▶ Task material:
+--
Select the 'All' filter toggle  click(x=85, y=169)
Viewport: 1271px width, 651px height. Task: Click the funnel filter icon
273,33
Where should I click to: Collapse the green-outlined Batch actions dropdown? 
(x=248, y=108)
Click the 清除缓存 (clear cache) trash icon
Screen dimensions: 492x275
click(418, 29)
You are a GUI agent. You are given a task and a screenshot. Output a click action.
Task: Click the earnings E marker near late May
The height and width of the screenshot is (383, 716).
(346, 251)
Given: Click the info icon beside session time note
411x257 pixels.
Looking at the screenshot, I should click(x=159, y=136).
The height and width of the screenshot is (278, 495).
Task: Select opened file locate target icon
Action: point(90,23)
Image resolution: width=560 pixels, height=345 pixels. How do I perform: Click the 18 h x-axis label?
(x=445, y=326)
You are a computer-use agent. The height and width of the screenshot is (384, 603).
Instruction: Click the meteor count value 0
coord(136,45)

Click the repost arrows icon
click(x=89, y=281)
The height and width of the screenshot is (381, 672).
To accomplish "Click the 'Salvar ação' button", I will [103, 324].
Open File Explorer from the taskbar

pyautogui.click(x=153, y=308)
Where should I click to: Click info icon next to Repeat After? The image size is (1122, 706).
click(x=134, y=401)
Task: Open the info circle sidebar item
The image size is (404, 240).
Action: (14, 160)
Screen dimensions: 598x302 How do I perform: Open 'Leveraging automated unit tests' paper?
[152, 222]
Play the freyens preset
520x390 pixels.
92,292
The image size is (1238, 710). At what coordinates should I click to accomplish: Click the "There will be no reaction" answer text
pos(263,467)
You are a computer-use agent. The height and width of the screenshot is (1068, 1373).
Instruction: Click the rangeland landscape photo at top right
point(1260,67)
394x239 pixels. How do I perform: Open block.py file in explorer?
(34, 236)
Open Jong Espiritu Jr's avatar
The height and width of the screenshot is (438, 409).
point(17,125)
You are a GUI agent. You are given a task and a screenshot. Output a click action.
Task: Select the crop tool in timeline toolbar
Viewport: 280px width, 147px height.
+--
▶ Goal: Reproduce all of the rows above, swapping "Instruction" for "Command" and leaving everything else as it is.

▶ Solved problem:
Select the 'All' filter toggle  click(x=85, y=169)
Viewport: 1271px width, 651px height. Task: Click the funnel filter icon
273,33
Where should I click to: Collapse the green-outlined Batch actions dropdown? 
(x=248, y=108)
Click the 清除缓存 (clear cache) trash icon
Screen dimensions: 492x275
click(418, 29)
You are a GUI agent. You are given a task and a screenshot. Output a click action.
Task: Click the earnings E marker near late May
The height and width of the screenshot is (383, 716).
(346, 251)
Given: Click the info icon beside session time note
411x257 pixels.
Looking at the screenshot, I should click(x=159, y=136).
The height and width of the screenshot is (278, 495).
Task: Select opened file locate target icon
Action: point(90,23)
Image resolution: width=560 pixels, height=345 pixels. How do I perform: Click the 18 h x-axis label?
(x=445, y=326)
You are a computer-use agent. The height and width of the screenshot is (384, 603).
Command: Click the meteor count value 0
coord(136,45)

Click the repost arrows icon
click(x=89, y=281)
The height and width of the screenshot is (381, 672).
To accomplish "Click the 'Salvar ação' button", I will [103, 324].
Open File Explorer from the taskbar

pyautogui.click(x=153, y=308)
Where should I click to: Click info icon next to Repeat After? The image size is (1122, 706).
click(x=134, y=401)
Task: Open the info circle sidebar item
The image size is (404, 240).
Action: (14, 160)
Screen dimensions: 598x302 How do I perform: Open 'Leveraging automated unit tests' paper?
[152, 222]
Play the freyens preset
520x390 pixels.
92,292
The image size is (1238, 710). At what coordinates should I click to accomplish: Click the "There will be no reaction" answer text
pos(263,467)
You are a computer-use agent. The height and width of the screenshot is (1068, 1373).
Command: Click the rangeland landscape photo at top right
point(1260,67)
394x239 pixels. How do I perform: Open block.py file in explorer?
(34, 236)
Open Jong Espiritu Jr's avatar
The height and width of the screenshot is (438, 409).
point(17,125)
You are a GUI agent. You are given a task and a screenshot. Output a click action.
Task: Select the crop tool in timeline toolbar
Viewport: 280px width, 147px height.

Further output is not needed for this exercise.